20. Moreover, we find that the Respondent has been held entitled for the benefit of Section 80IA of the IT Act much before the Finance Act, 2001 which came into force on 01.04.2002 and exemption for the period of 10 years cannot be curtailed or denied by any subsequent amendment regarding the eligibility conditions under the period is modified or specific provision is made that the benefit from 01.04.2002 onwards shall only be claimed by the existing eligible units if they fulfill the new conditions.

22. The term ‘Inland Port’ has been defined nowhere.

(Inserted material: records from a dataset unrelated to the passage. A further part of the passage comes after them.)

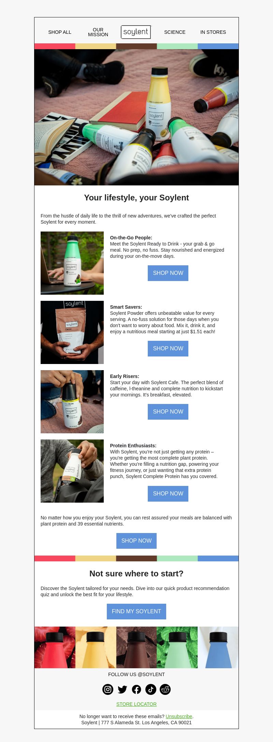Open OUR MISSION navigation item

click(x=98, y=32)
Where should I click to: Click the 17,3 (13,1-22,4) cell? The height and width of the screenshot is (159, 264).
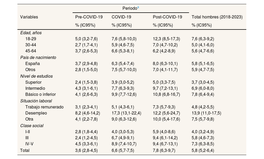[126, 113]
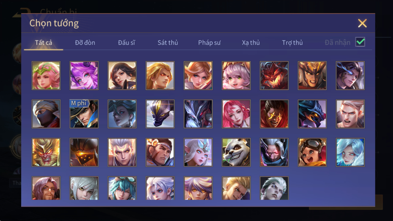393x221 pixels.
Task: View the "Trợ thủ" support heroes
Action: 292,43
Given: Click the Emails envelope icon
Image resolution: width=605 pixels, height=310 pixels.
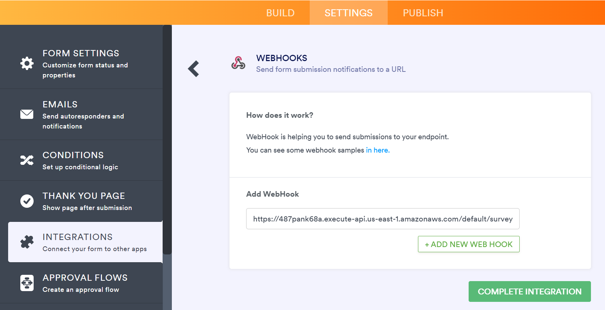Looking at the screenshot, I should (x=27, y=114).
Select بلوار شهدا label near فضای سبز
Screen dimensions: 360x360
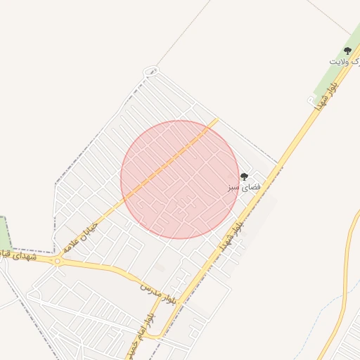point(232,236)
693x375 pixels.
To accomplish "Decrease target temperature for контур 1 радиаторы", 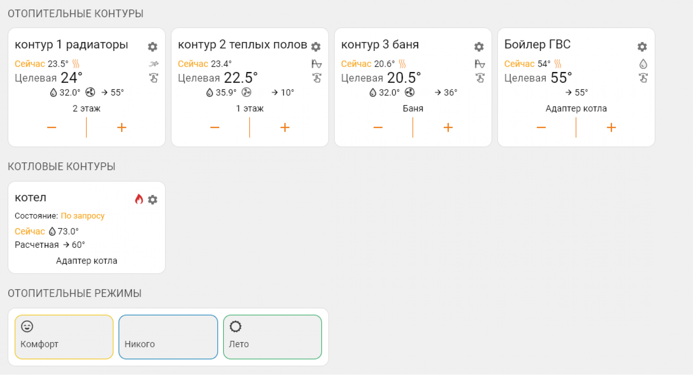I will point(52,128).
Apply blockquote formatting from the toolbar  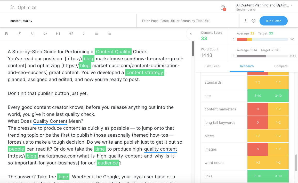[x=84, y=33]
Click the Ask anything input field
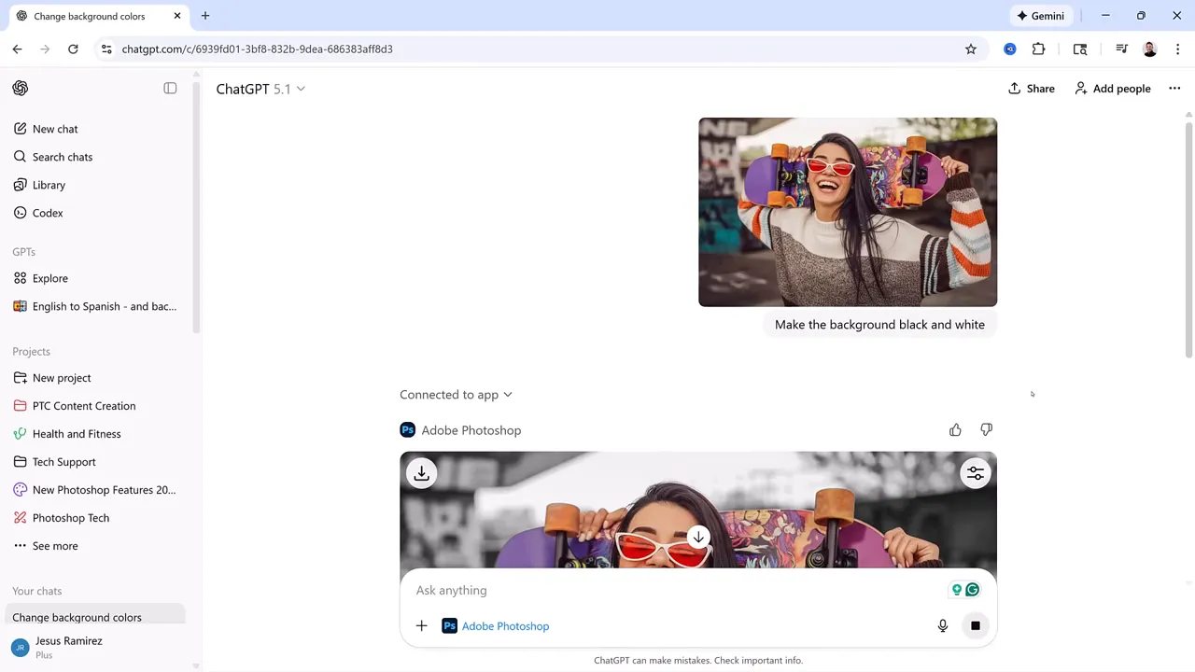 654,590
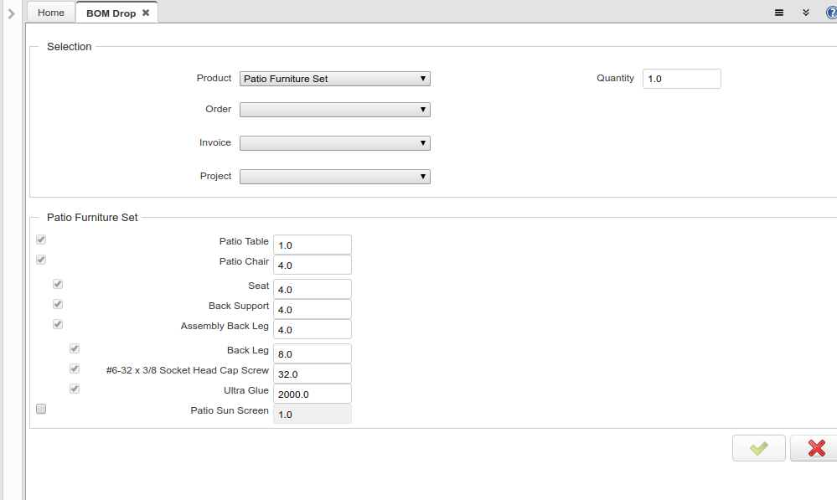Switch to the Home tab

[x=51, y=13]
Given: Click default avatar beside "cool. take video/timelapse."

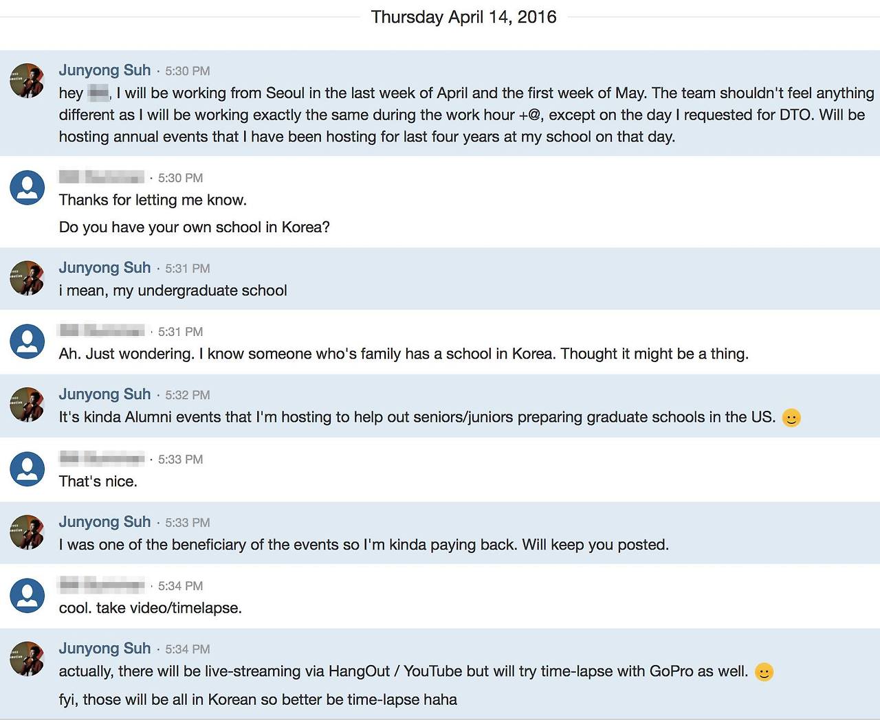Looking at the screenshot, I should tap(28, 596).
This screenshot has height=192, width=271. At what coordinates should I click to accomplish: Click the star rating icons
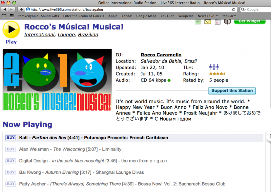tap(217, 74)
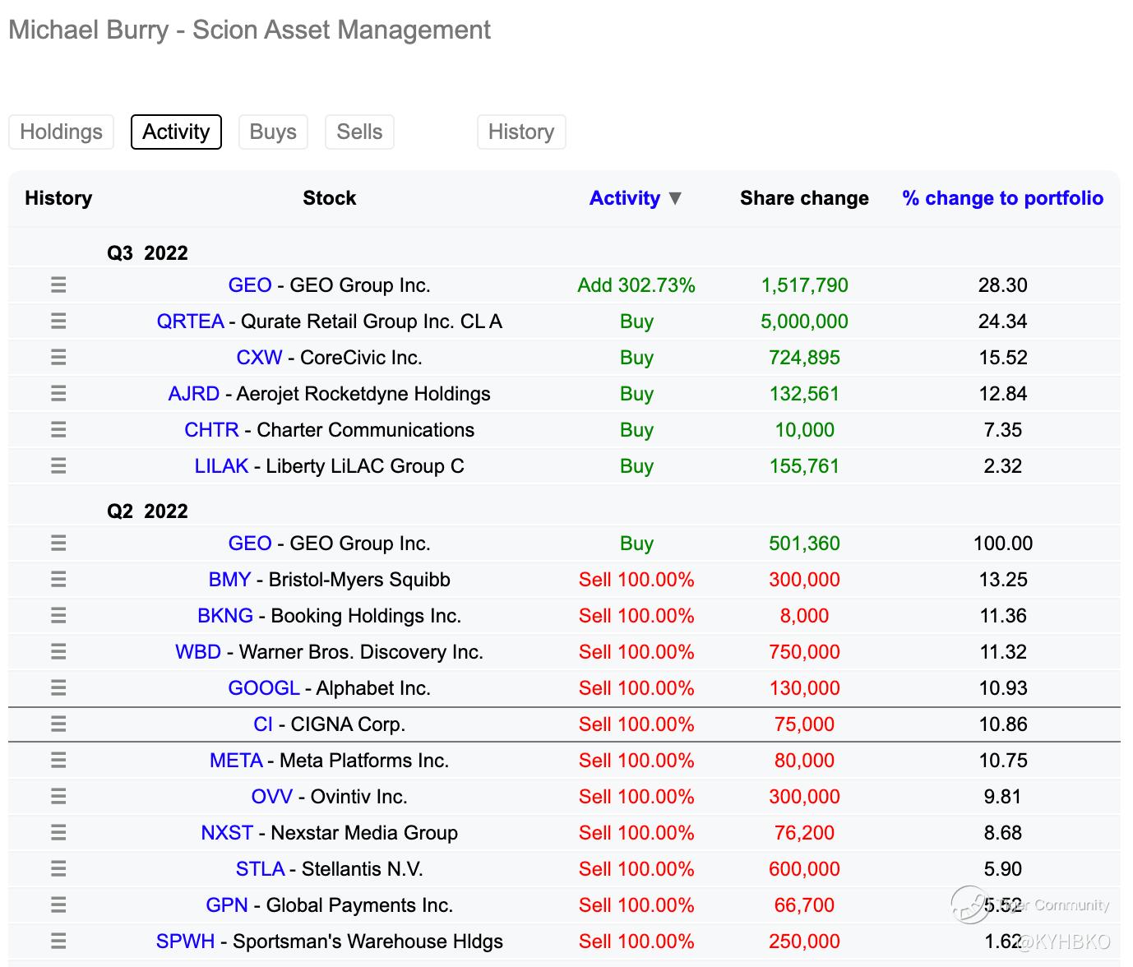Sort by % change to portfolio header
1133x967 pixels.
pos(1002,198)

But the Notification that has been issued by the Central Board of Excise & Customs (CBEC) dated 24.04.2007 in terms holds that considering the nature of work carried out at these ICDs they can be termed as Inland Ports. Further, the communication dated 25.05.2009 issued on behalf of the Ministry of Commerce and Industry confirming that the ICDs are Inland Ports, fortifies the claim of the respondent herein. Though both the Notification and communication are not binding on CBDT to decide whether ICDs can be termed as Inland Ports within the meaning of Section 80-IA of the IT Act, the appellant herein is unable to put forward any reasonable explanation as to why these notifications and communication should not be relied to hold ICDs as Inland Ports. Unless shown otherwise, it cannot be held that the term ‘Inland Ports’ is used differently under Section 80-IA of the IT Act. All these facts taken together clear the position beyond any doubt that the ICDs are Inland Ports and subject to the provisions of the 17 Section and deduction can be claimed for the income earned out of these Depots. However, the actual computation is to be made in accordance with the different Notifications issued by the Customs department with regard to different ICDs located at different places.”

Thus, Appeals are dismissed and the substantial questions of law are answered against the Revenue. Consequently, connected miscellaneous petition is closed. No costs.